Segment Start: Input data

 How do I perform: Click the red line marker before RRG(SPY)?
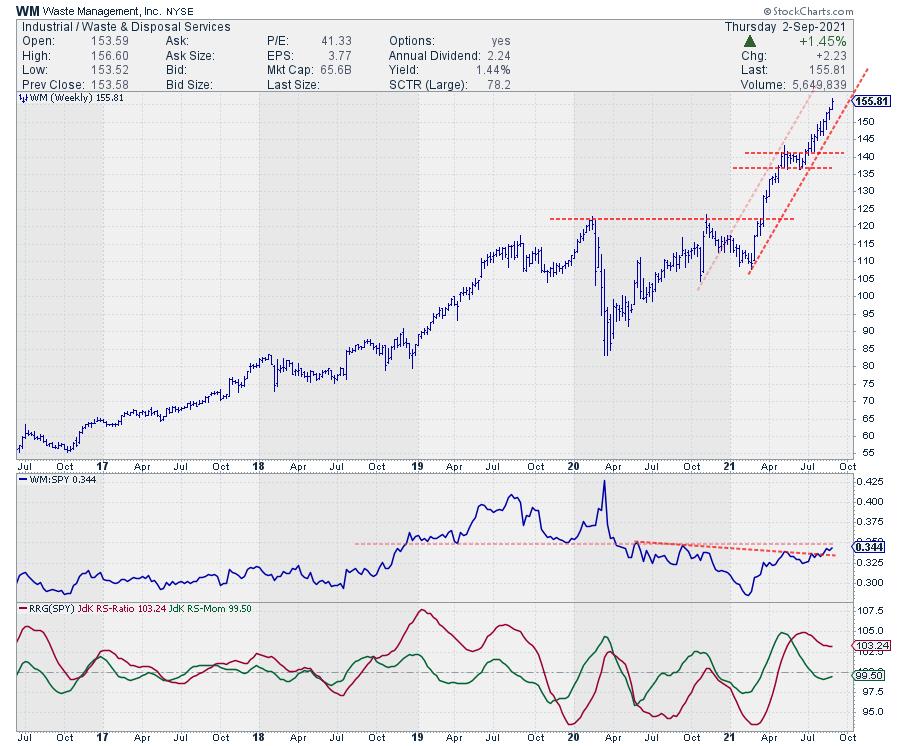pyautogui.click(x=24, y=607)
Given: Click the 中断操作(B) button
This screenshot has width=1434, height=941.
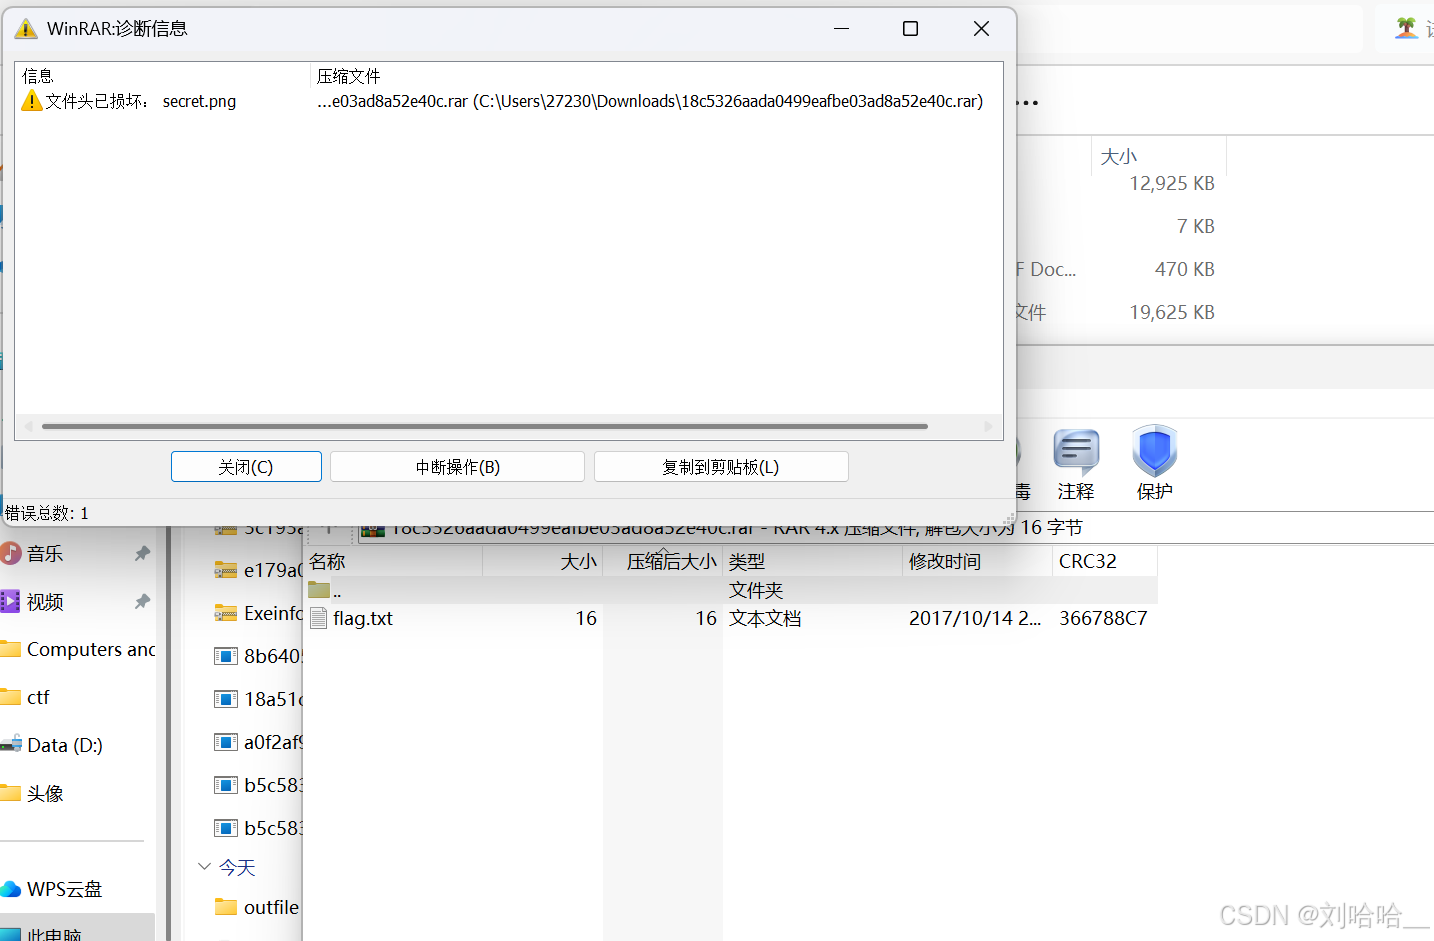Looking at the screenshot, I should 457,466.
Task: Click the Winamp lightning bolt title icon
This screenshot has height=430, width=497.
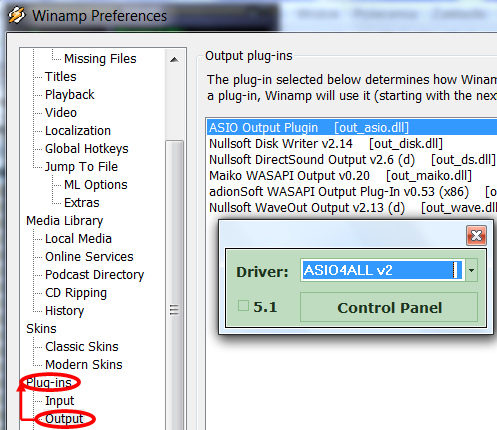Action: coord(16,15)
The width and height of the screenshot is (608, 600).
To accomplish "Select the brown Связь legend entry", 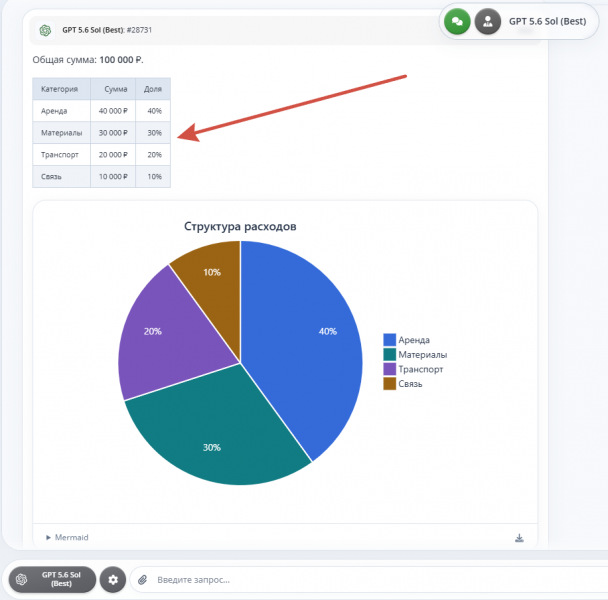I will tap(403, 384).
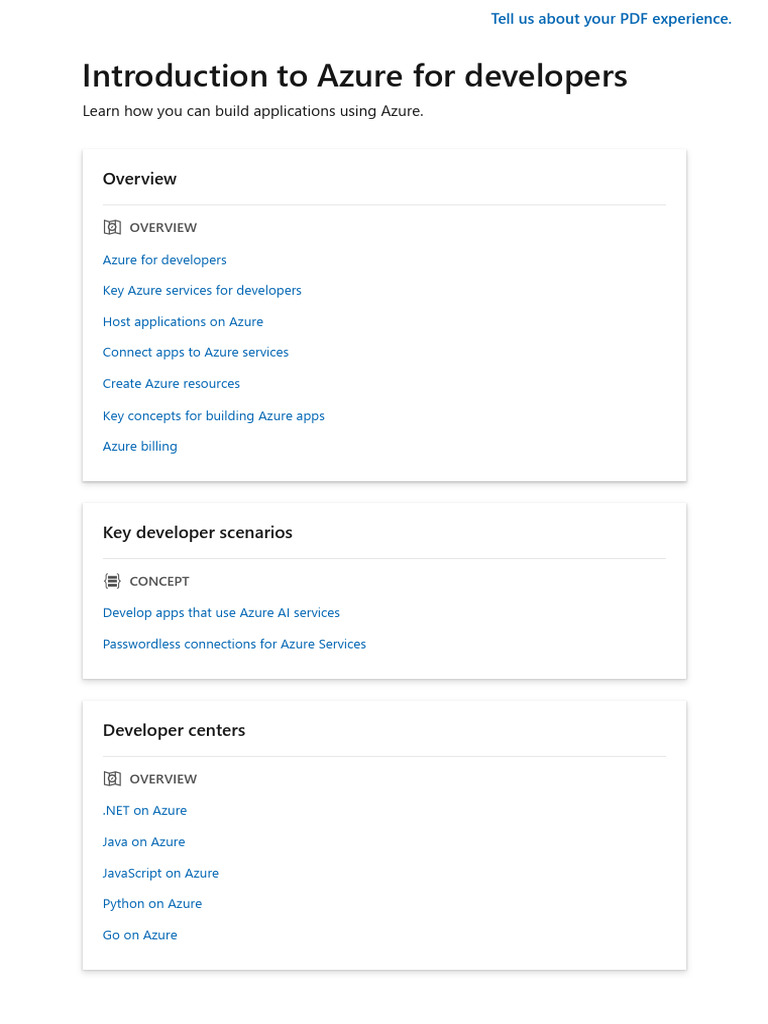Follow Connect apps to Azure services link
Image resolution: width=768 pixels, height=1024 pixels.
pyautogui.click(x=196, y=353)

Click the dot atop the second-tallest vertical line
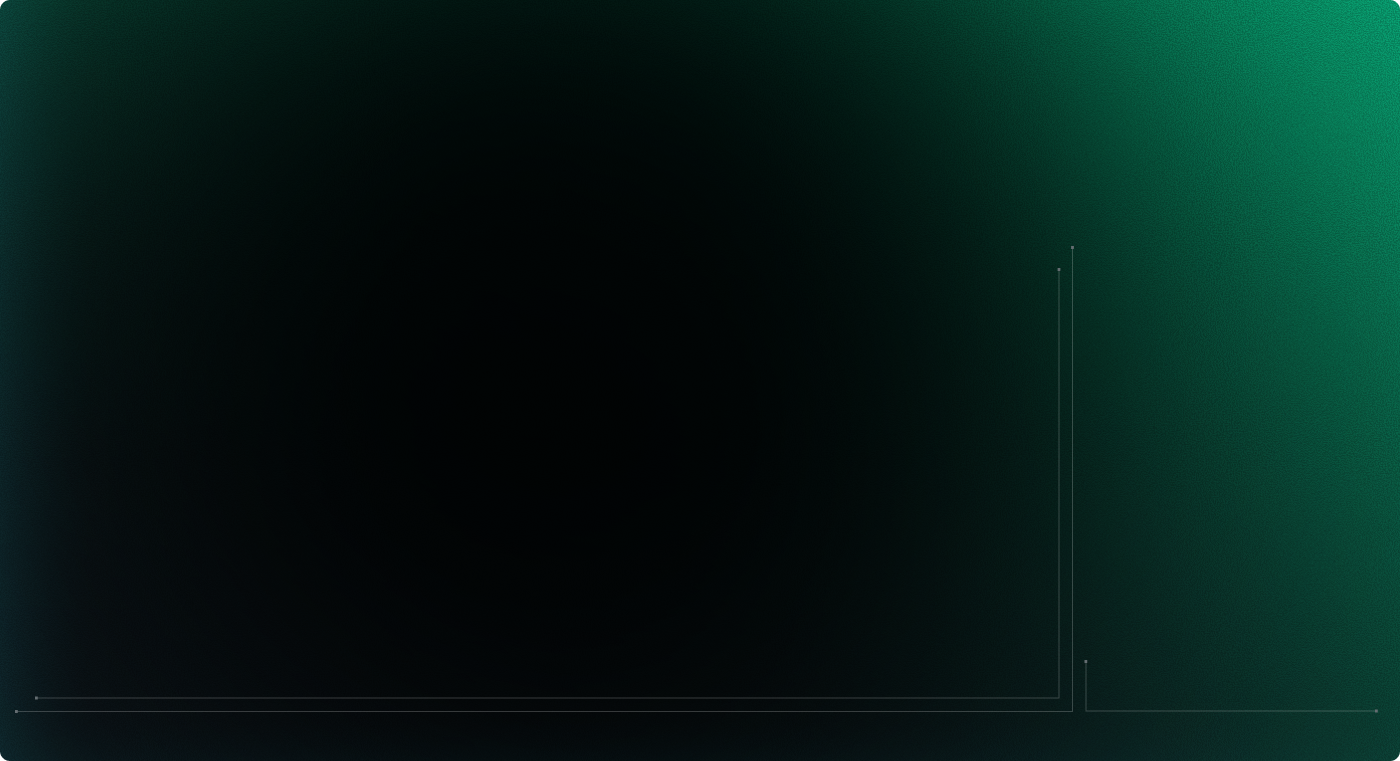tap(1059, 269)
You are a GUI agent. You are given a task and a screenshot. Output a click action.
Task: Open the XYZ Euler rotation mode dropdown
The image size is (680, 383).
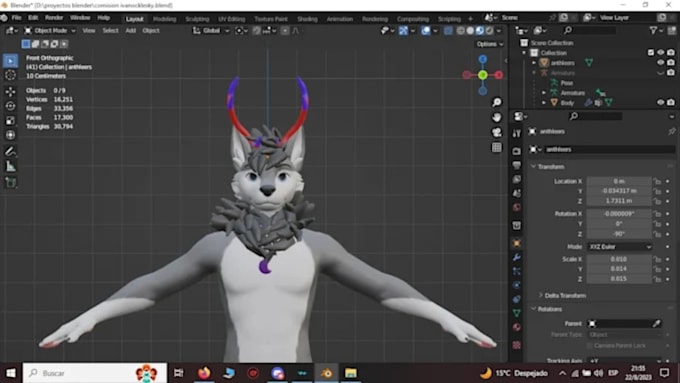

Segment End: Input data

Assignment
Could you restate exactly the lines from the line containing "You are a GUI" through the end of the listing, both ends included and nothing else, leaving the images out?

Task output
You are a GUI agent. You are given a task and a screenshot. Output a click action.
Task: Open the XYZ Euler rotation mode dropdown
The image size is (680, 383).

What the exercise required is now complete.